June 5th - 2013

Legal Beat: Disclosing presence of sexual offender in neighbourhood

Questions sometimes arise in real estate about how to deal with the sale of a property in the neighbourhood of a convicted sex offender.

Questions sometimes arise in real estate about how to deal with the sale of a property in the neighbourhood of a convicted sex offender.

In one case heard by the courts in 2011, arguments were made about whether the sellers of a house had to disclose the presence across the street of an individual convicted of child pornography offenses. The judge in the case observed that “The question on this motion is whether it is ‘plain and obvious’ that the seller of a house does not have to disclose to a purchaser with young children the fact -- which was common knowledge in the neighbourhood -- that a person convicted under child pornography provisions of the criminal code lives across the street.” Alternatively stated, is this a plain and obvious “latent defect” by law, and is it of such a nature that it must be disclosed to buyers? The judge concluded that “It is not plain and obvious that if the danger posed by the defect is considered sufficiently grave, a duty to disclose will not be imposed on the sellers.”

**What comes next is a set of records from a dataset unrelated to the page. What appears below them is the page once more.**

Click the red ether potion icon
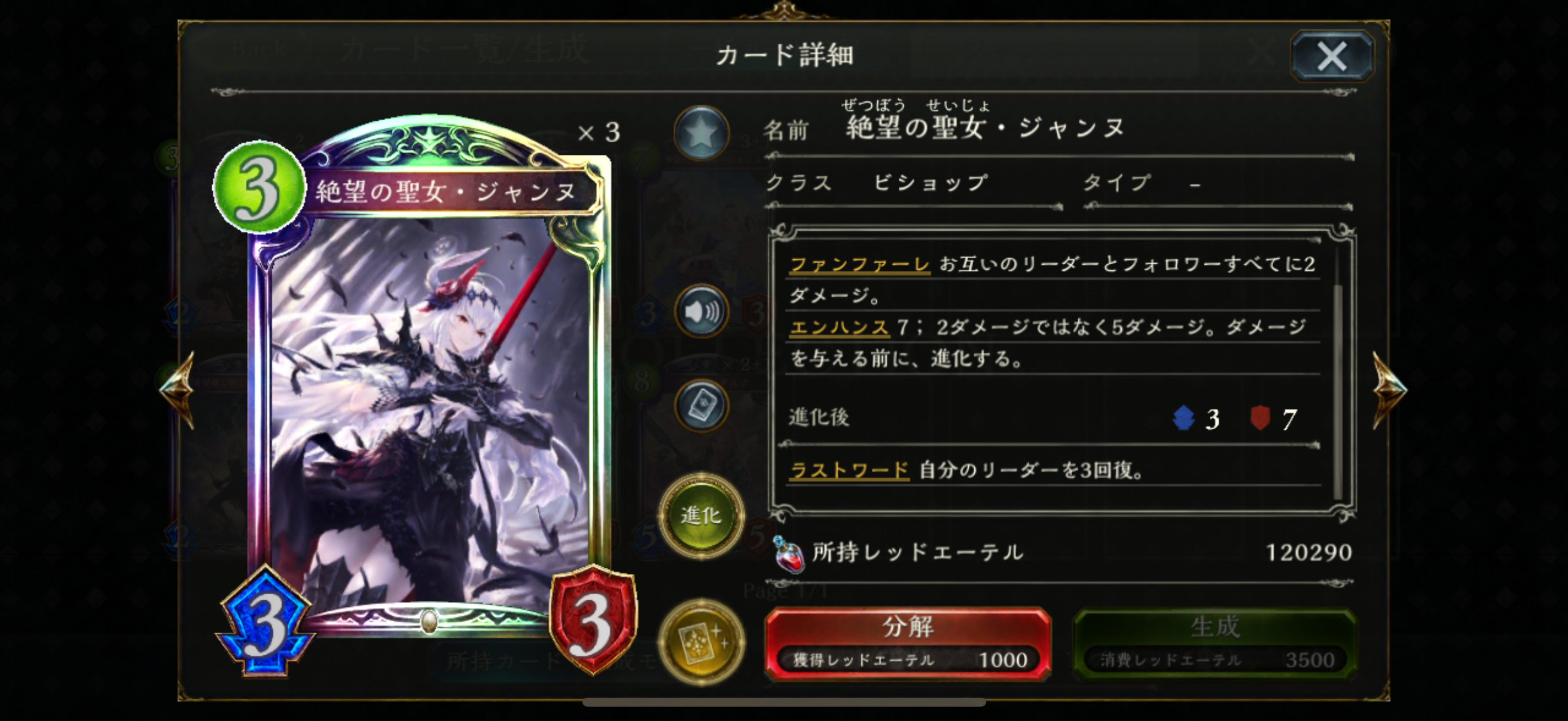pyautogui.click(x=788, y=554)
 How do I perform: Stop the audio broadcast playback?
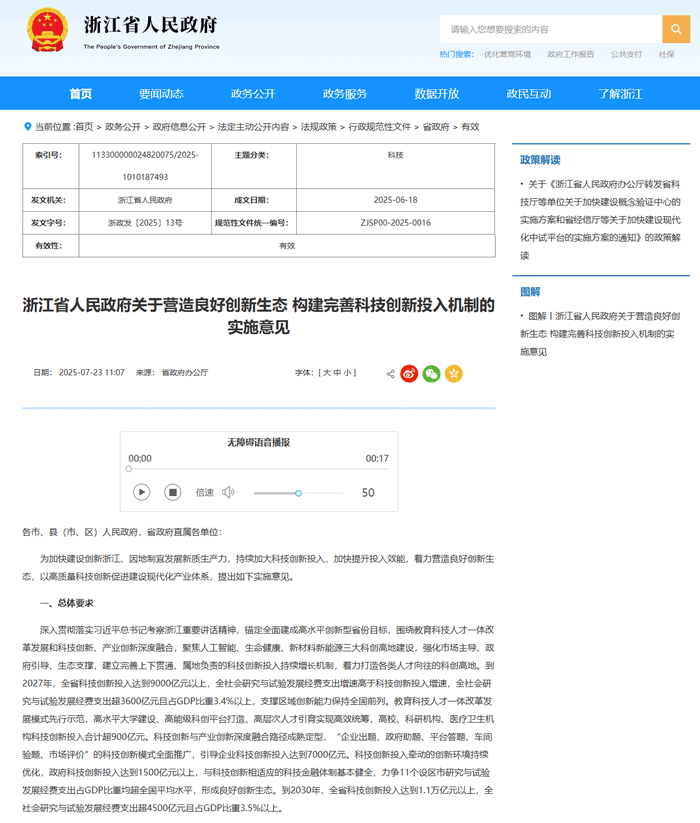(x=172, y=492)
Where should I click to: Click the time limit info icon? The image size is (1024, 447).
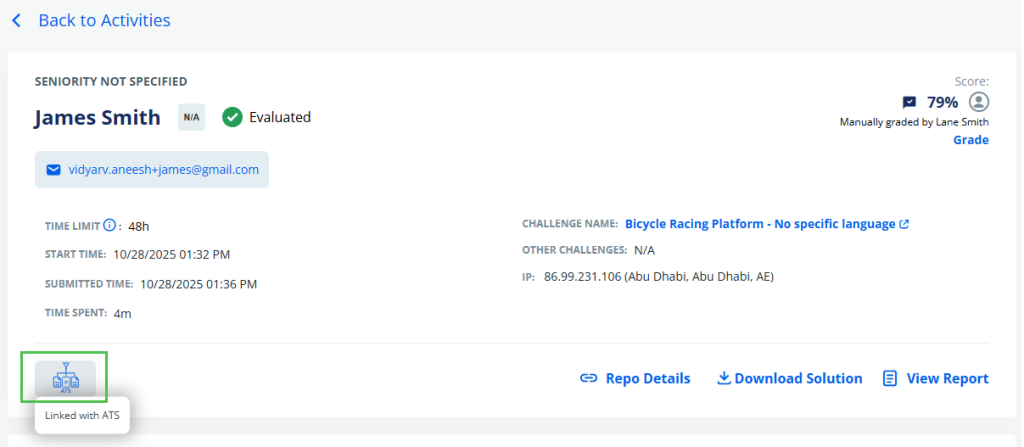click(110, 225)
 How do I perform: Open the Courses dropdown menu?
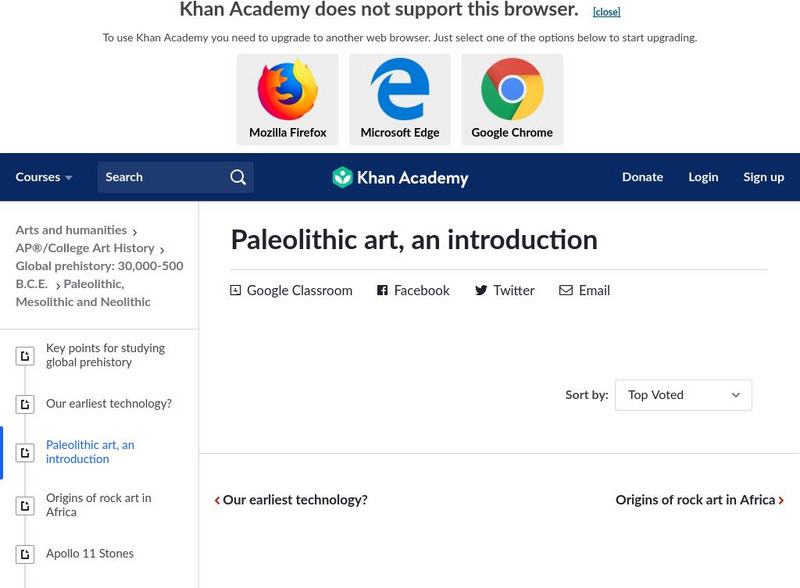[44, 177]
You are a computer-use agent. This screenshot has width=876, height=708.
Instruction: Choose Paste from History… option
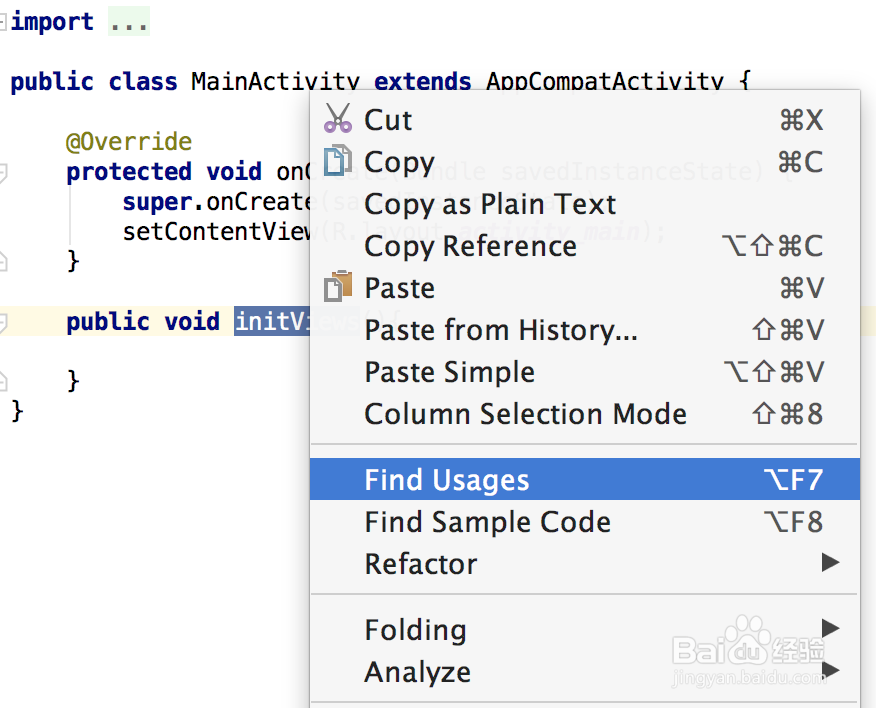pyautogui.click(x=500, y=330)
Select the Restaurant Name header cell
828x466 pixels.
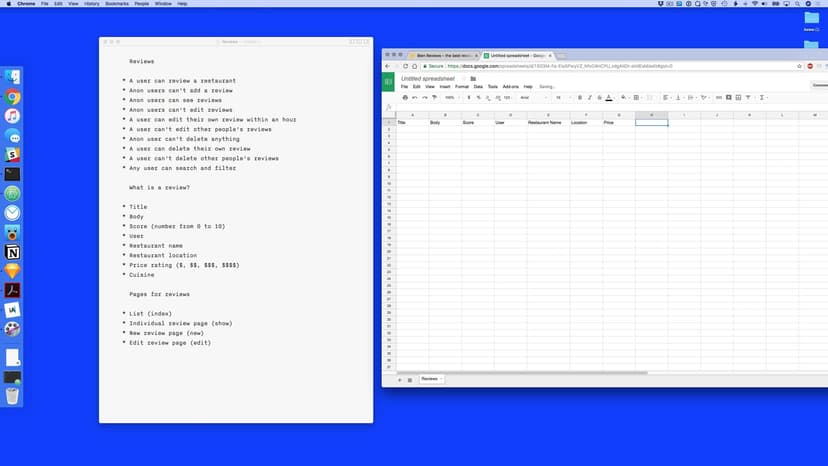coord(544,122)

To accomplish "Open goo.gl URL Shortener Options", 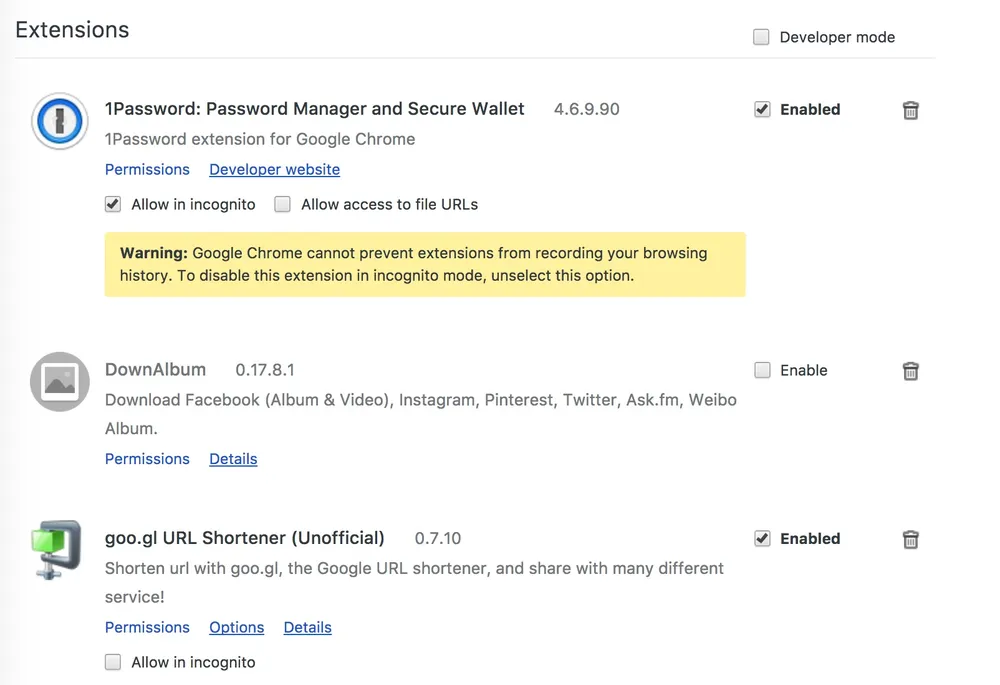I will click(x=236, y=627).
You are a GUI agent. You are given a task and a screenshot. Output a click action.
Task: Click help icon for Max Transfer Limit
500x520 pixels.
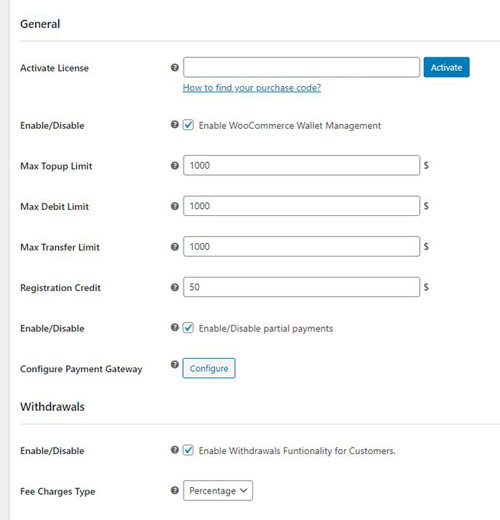coord(175,247)
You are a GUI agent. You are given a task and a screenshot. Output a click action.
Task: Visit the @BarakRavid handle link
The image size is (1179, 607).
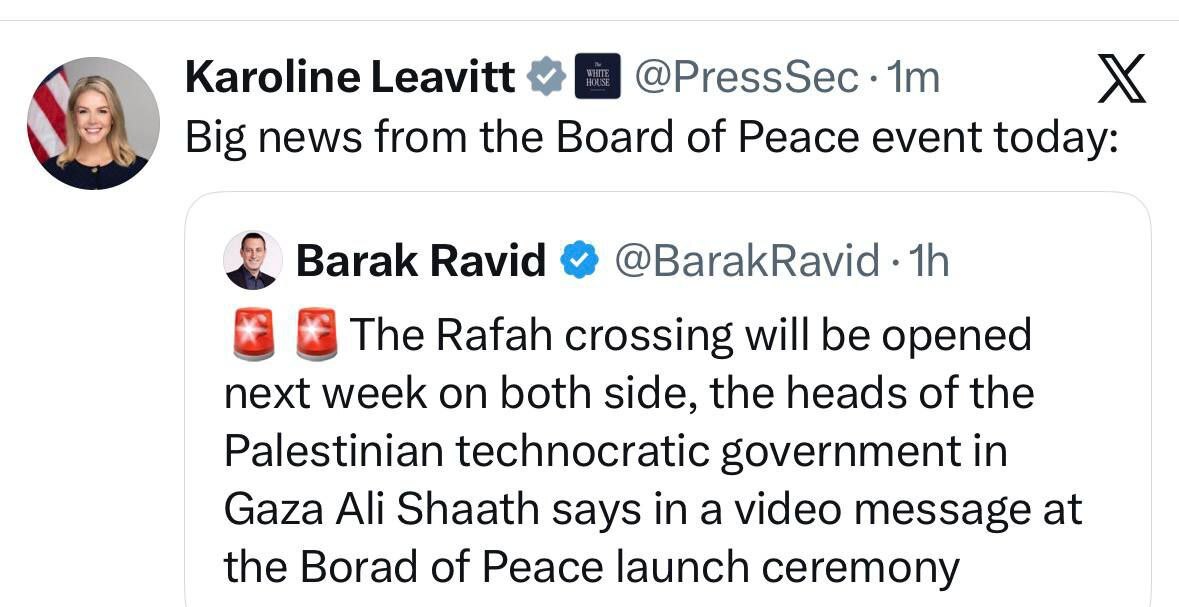(x=746, y=261)
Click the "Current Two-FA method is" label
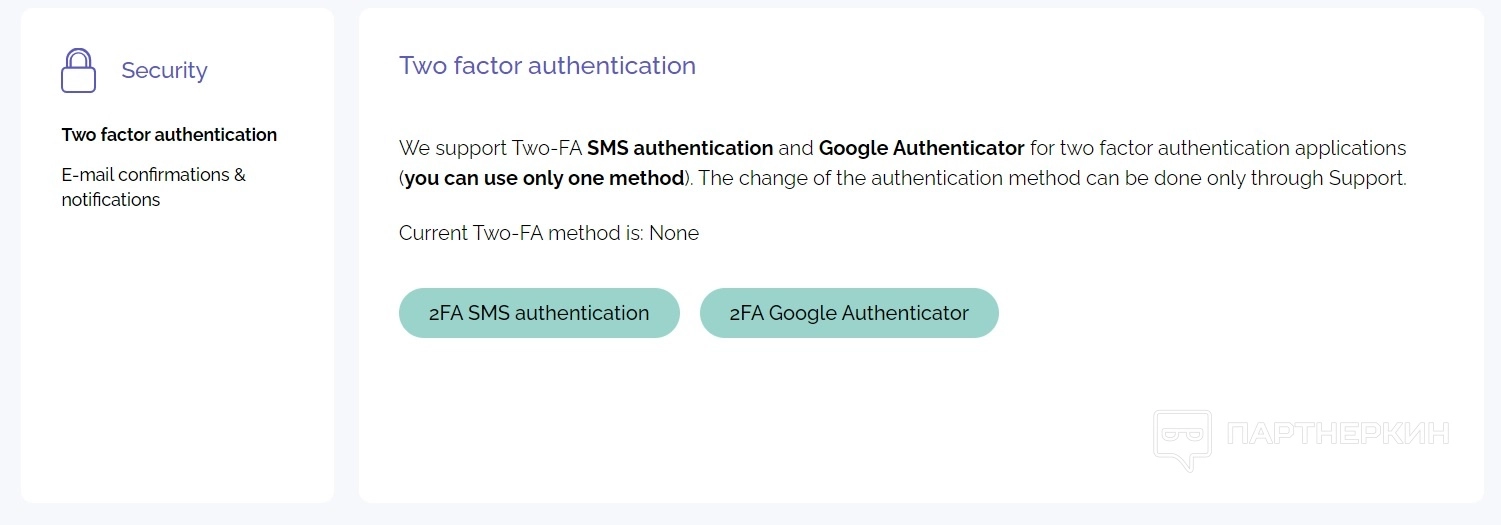Image resolution: width=1501 pixels, height=525 pixels. (521, 234)
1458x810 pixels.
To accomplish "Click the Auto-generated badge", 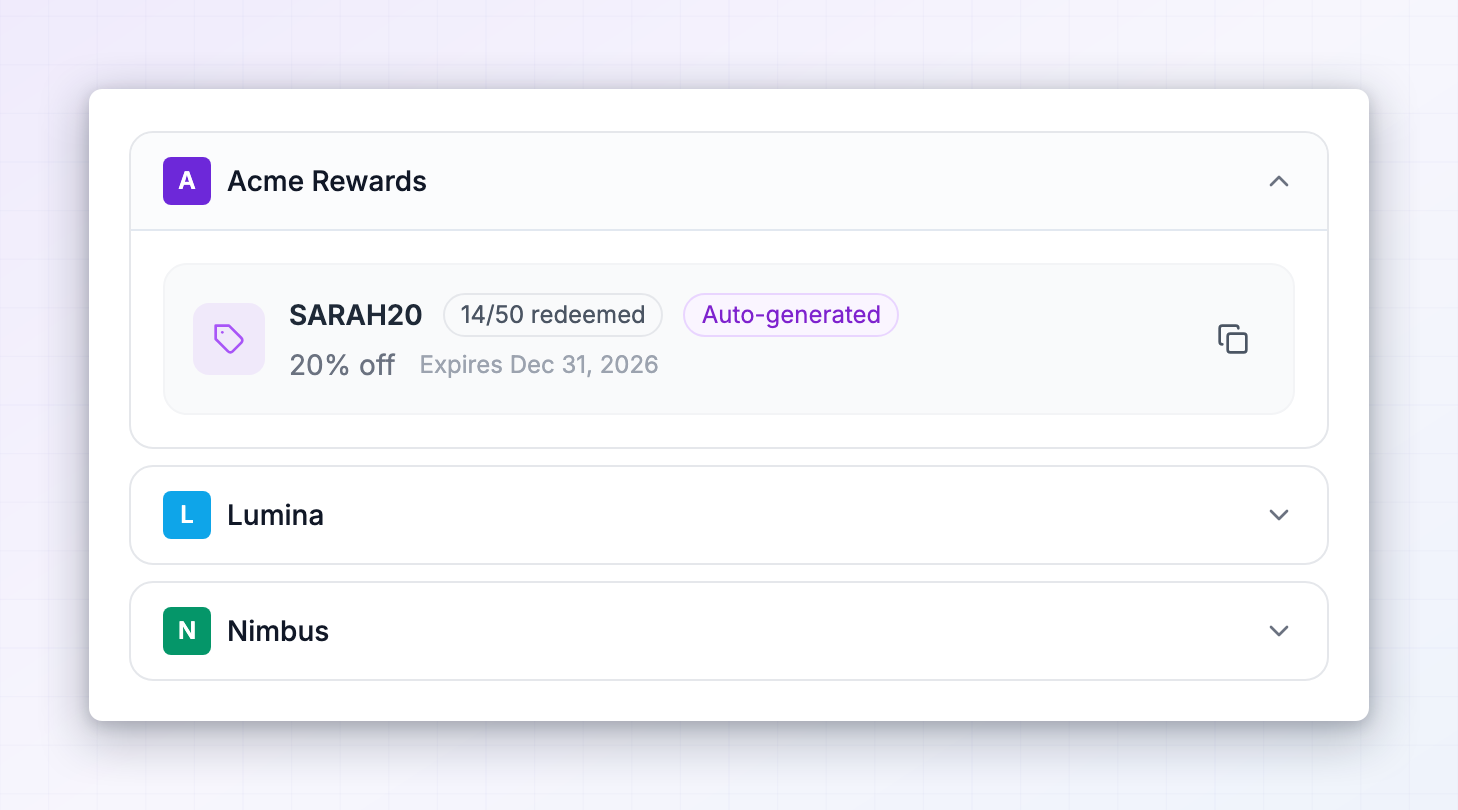I will pos(791,315).
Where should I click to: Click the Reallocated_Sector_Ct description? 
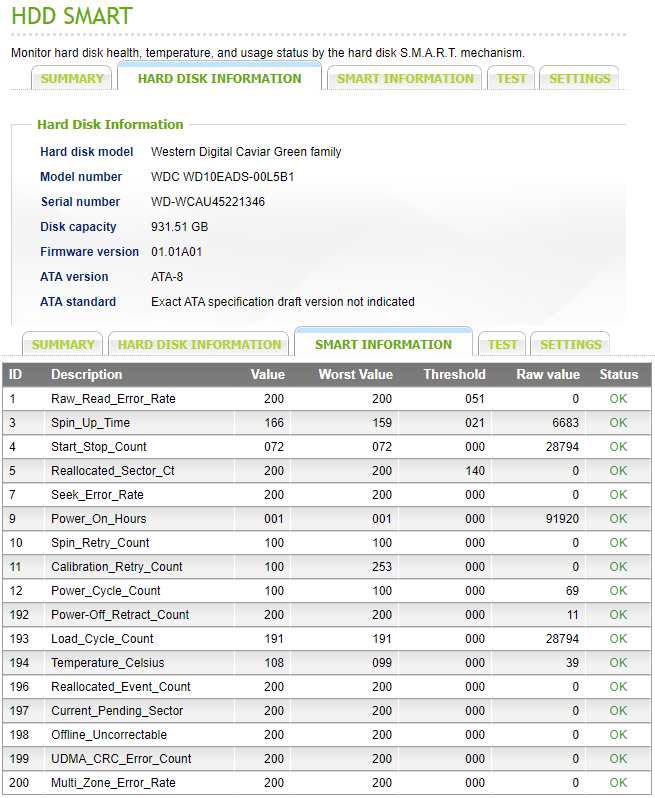[112, 471]
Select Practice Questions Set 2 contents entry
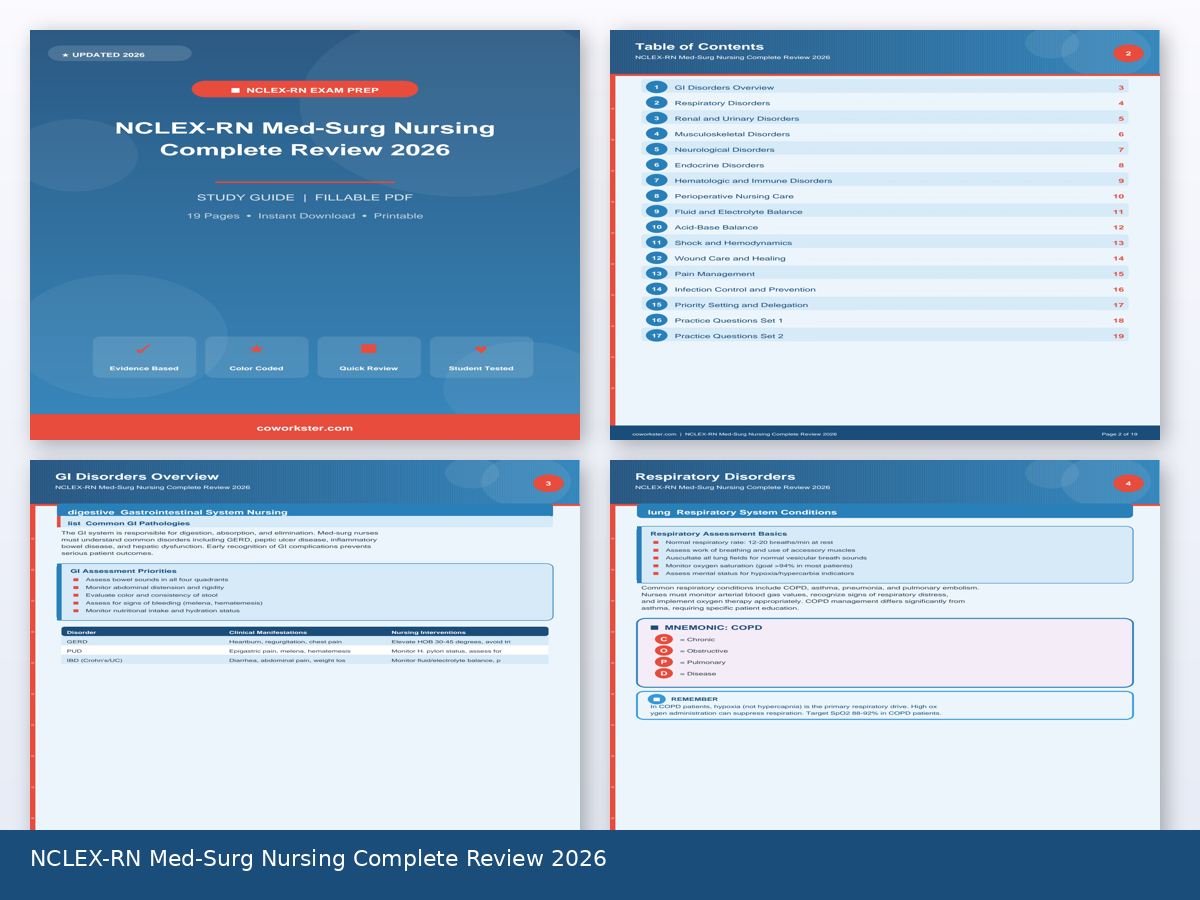The image size is (1200, 900). coord(729,336)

Dennis v Gray 2011 ONSC 1567

MERV’S COMMENTS
Similar issues have arisen in the past. Here is a question posted to the Legal Forum section of the Ontario Real Estate Association website, along with my response.

QUESTION: What are the disclosure requirements for the presence, in the past, of a sex offender in the neighbourhood? Our clients’ next-door neighbour has a family member who was a sex offender. Two years ago the person was released into the neighbour’s custody. A few months after that, he was arrested and incarcerated for breach of probation. The neighbour says that he won't take the offender back, if and when the latter gets out of jail. What would our disclosure requirements be, given that it was in the past?

RESPONSE: Whether the sellers are liable for any such disclosure issues would depend on any representations that they made and the outcome of a case currently before the courts, all of which the sellers should discuss with their lawyer. As a listing registrant, you must disclose a material fact as discussed in section 21 of the REBBA Code of Ethics. The facts of when the offender moved to the neighbourhood and the knowledge of neighbours, the sellers and everyone concerned would be significant before any determinations of liability could be made. The code requires registrants to take reasonable steps to determine material facts that are known or ought to be known. The impact of the section is discussed in several OREA seminars including the RECO Real Estate Update. See the Legal Pamphlet, Caveat REALTOR® - Disclosing Defects.

Reference to that disclosure could be noted in the non-public Remarks section of the listing data, and all other registrants and potential buyers should be informed of details prior to any showings. Have the seller consent and confirm in writing that this will be done. An acknowledgement could be included in any offer. For an even earlier discussion on disclosure, look at the September 1999 article in the REALTOR® EDGE newsletter titled “Things that go bump in the night.”  

Whatever the courts might say about “stretching the boundaries of the latent defect principle” and about a seller’s obligation to disclose, REALTORS® are bound by a higher duty as set out in the code of ethics. This is just one more reason why a wise buyer should work with a REALTOR® rather than directly with a For Sale by Owner (FSBO) seller.